À compter du 8 avril, les salles de spectacle et les cinémas devront assurer une distanciation de 2 mètres au lieu de 1,5 mètre entre les sièges. Une annonce passée sous silence durant le point de presse du premier ministre.

Le ministère de la Culture et des Communications a communiqué sa directive aux principaux intervenants du milieu culturel mardi après-midi, a confirmé son porte-parole Louis-Julien Dufresne. Or, plusieurs directeurs de théâtres et de cinémas n’étaient toujours pas au courant d’une telle mesure lorsque La Presse les a contactés. D’autres attendaient des précisions et des confirmations qui ne viendront pas avant mercredi.

Aucune mention n’a été faite au cours du point de presse du premier ministre François Legault, et donc aucune question n’a pu être posée sur le sujet. « Le premier ministre annonce toujours les grandes orientations des nouvelles mesures sanitaires », a expliqué M. Dufresne.

Pour le président de l’Association professionnelle des diffuseurs de spectacles (RIDEAU), David Laferrière, il s’agit pourtant d’une annonce « majeure ». Il faut revoir les plans de salle, replacer les spectateurs, rembourser les billets qui n’auront pas été honorés. Beaucoup de pression pour des équipes « complètement épuisées ». « Ça arrive comme un cheveu sur la soupe. On se retrouve soudainement en survente avec 48 heures de préavis », a-t-il déploré.

Celui qui est aussi directeur du théâtre Gilles-Vigneault déplore moins la mesure que la façon dont elle a été annoncée. « Nous avons toujours été consultés, nous avons toujours eu une marge de manœuvre. Là, l’information nous a été donnée quelques minutes avant le point de presse », a poursuivi M. Laferrière.

Mardi soir, le directeur des cinémas Beaubien, du Parc et du Musée, Mario Fortin, attendait toujours la confirmation officielle.

« Selon toute probabilité, on s’aligne vers les deux mètres », a-t-il avancé, prudent.
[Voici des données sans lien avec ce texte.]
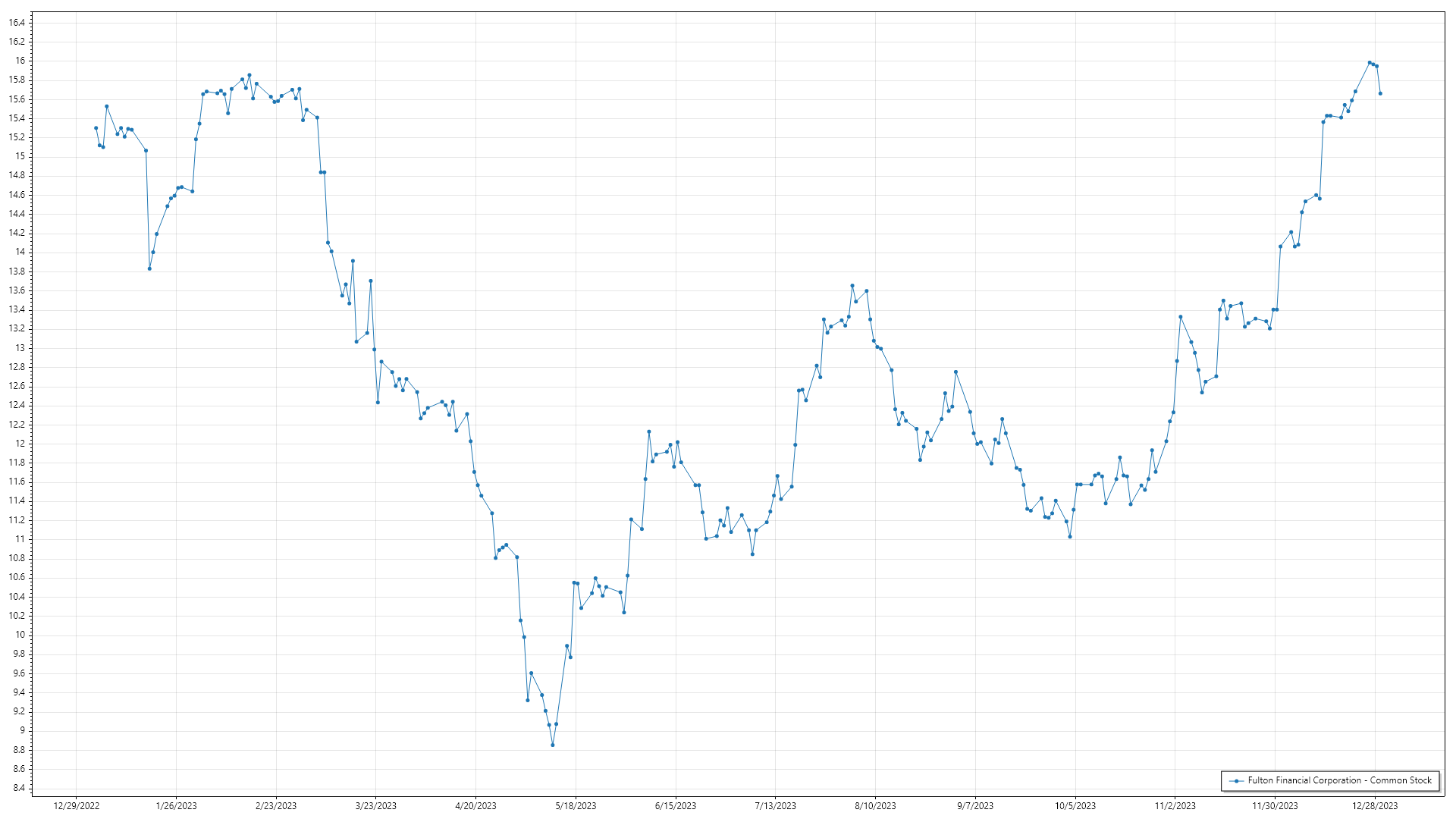Click the lowest data point near 8.8
This screenshot has width=1456, height=819.
pyautogui.click(x=553, y=745)
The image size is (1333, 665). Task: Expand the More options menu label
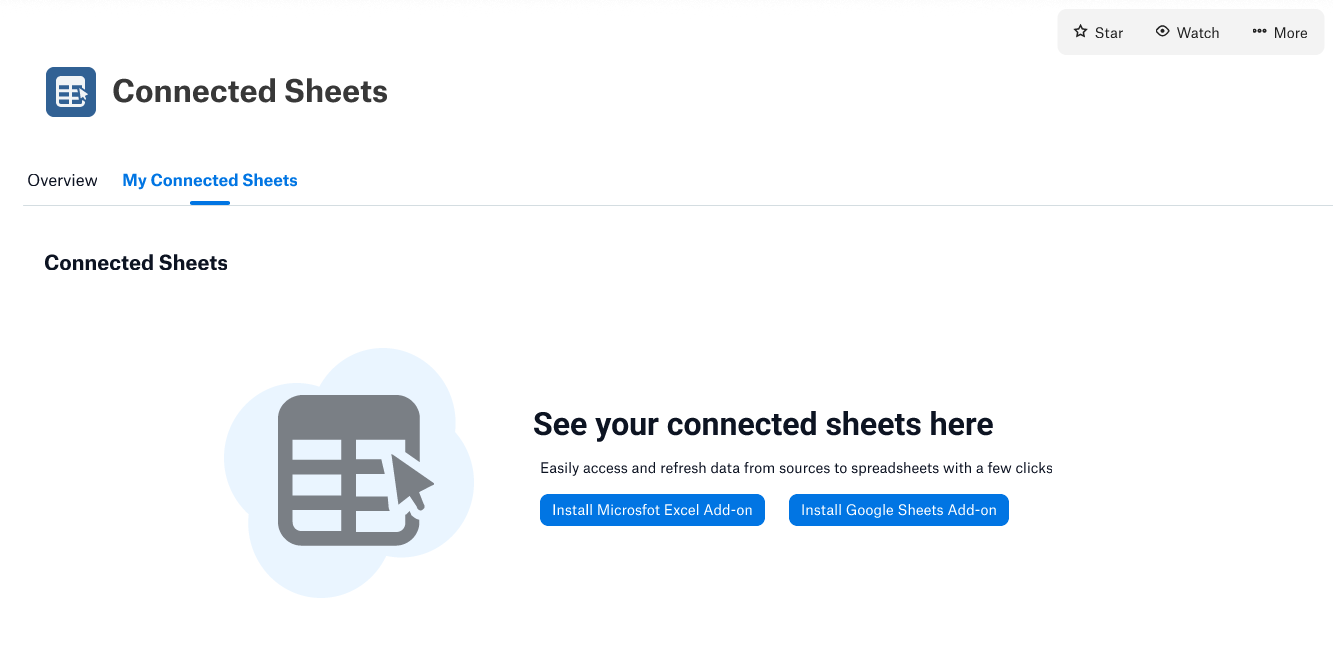click(1290, 33)
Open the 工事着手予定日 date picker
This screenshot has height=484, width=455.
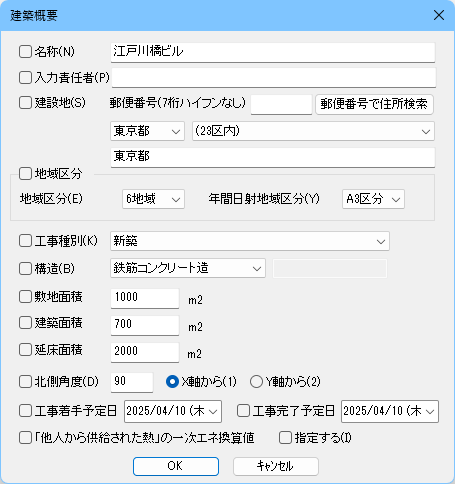(x=173, y=411)
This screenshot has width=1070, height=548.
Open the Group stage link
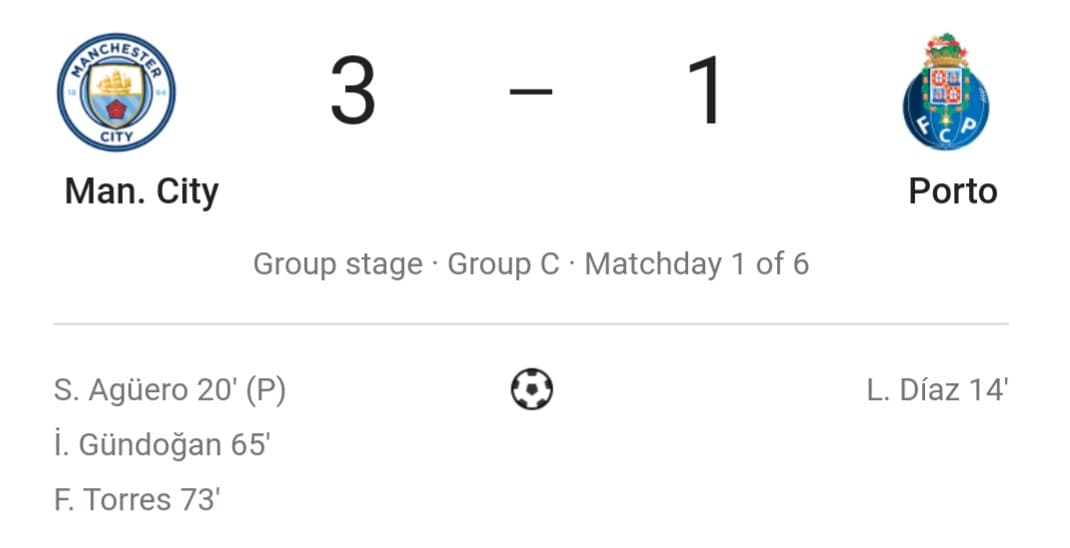338,264
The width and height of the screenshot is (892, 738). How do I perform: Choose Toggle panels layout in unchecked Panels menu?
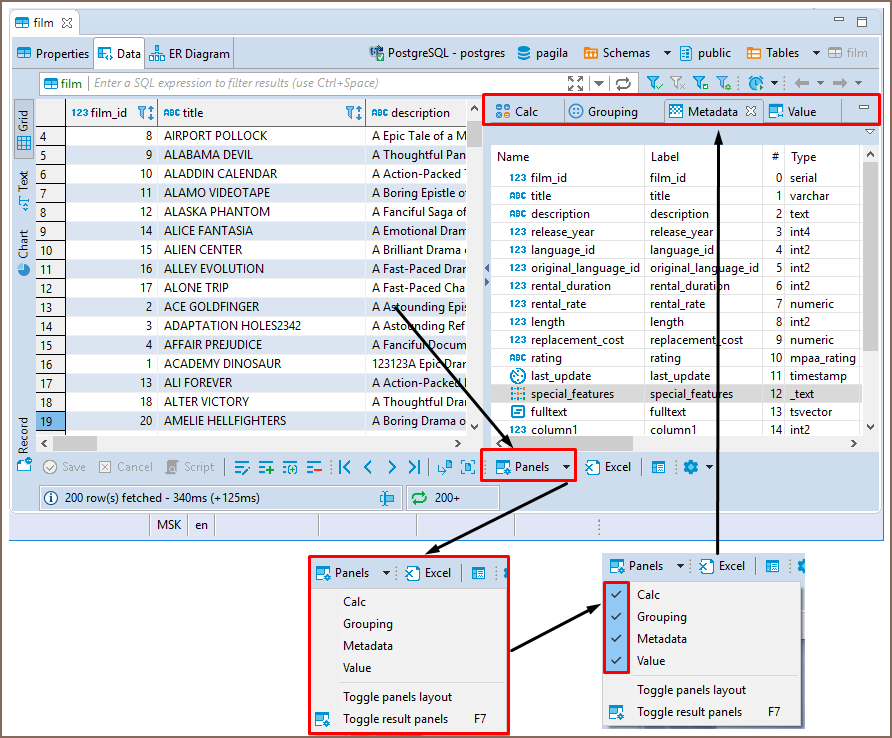pos(397,697)
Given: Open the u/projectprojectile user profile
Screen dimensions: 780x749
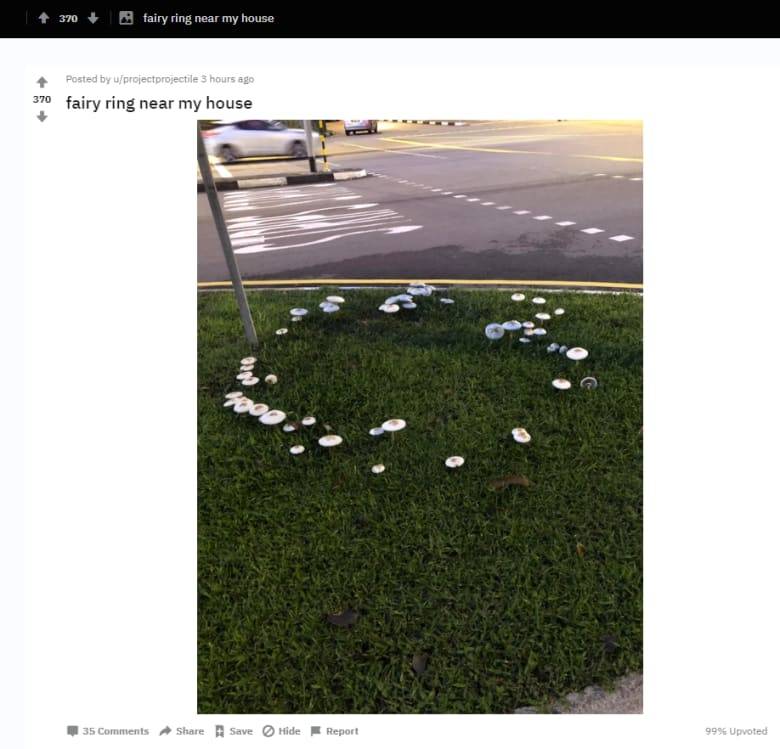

Plusieurs détails devront être précisés, notamment sur l’application de la distanciation physique. Selon la directive actuelle, les propriétaires de salles devront fermer une rangée de sièges sur deux ou prévoir un espace libre de deux sièges. « Il n’y a pas deux salles de cinéma qui ont la même taille de fauteuils. Je n’ai pas une salle qui ressemble à l’autre », note M. Fortin.

Tout de même soulagés

Malgré tout, le milieu de la culture a poussé un soupir de soulagement. Un resserrement vaut toujours mieux qu’une fermeture, pense Jean-Simon Traversy, codirecteur artistique du théâtre Duceppe. Pour lui, c’est même une victoire : les théâtres ont prouvé qu’ils étaient des lieux sécuritaires. « On est contents de rester ouverts », a-t-il simplement dit. Même si ce sera avec une vingtaine de fauteuils en moins, dans une salle déjà réduite des deux tiers.

Mario Fortin est du même avis. « La semaine passée, on a enlevé le pied de l’accélérateur quand on a vu les régions fermées. On est contents de ne pas peser sur le frein » illustre-t-il. Entre rayer quelques sièges ou perdre 50 employés, le choix est pour lui évident. Pour ce qui est des revenus perdus, les salles pourront demander une compensation grâce à la mesure d’aide à la diffusion qui se poursuit, a confirmé le Ministère.

De son côté, le président de RIDEAU, qui représente plus de 350 salles de spectacles au Québec, a exprimé certaines réserves concernant les répercussions de l’annonce sur les petites salles, qui devront se défaire de précieux fauteuils. « Ça change la donne. On passe de vraiment peu de monde à vraiment, vraiment, vraiment peu de monde », souligne David Laferrière.

Il donne l’exemple du Théâtre du Marais, qui devra passer de 40 places à une vingtaine de sièges à peine. « Le rapport entre la salle et la scène est complètement changé », explique-t-il. Selon lui, le lien de confiance entre le public et les théâtres est mis à risque dans ce contexte. « Si j’appelle untel pour lui dire que je dois rembourser son billet ou qu’un spectacle est annulé, ça se peut qu’il ne revienne pas », craint-il.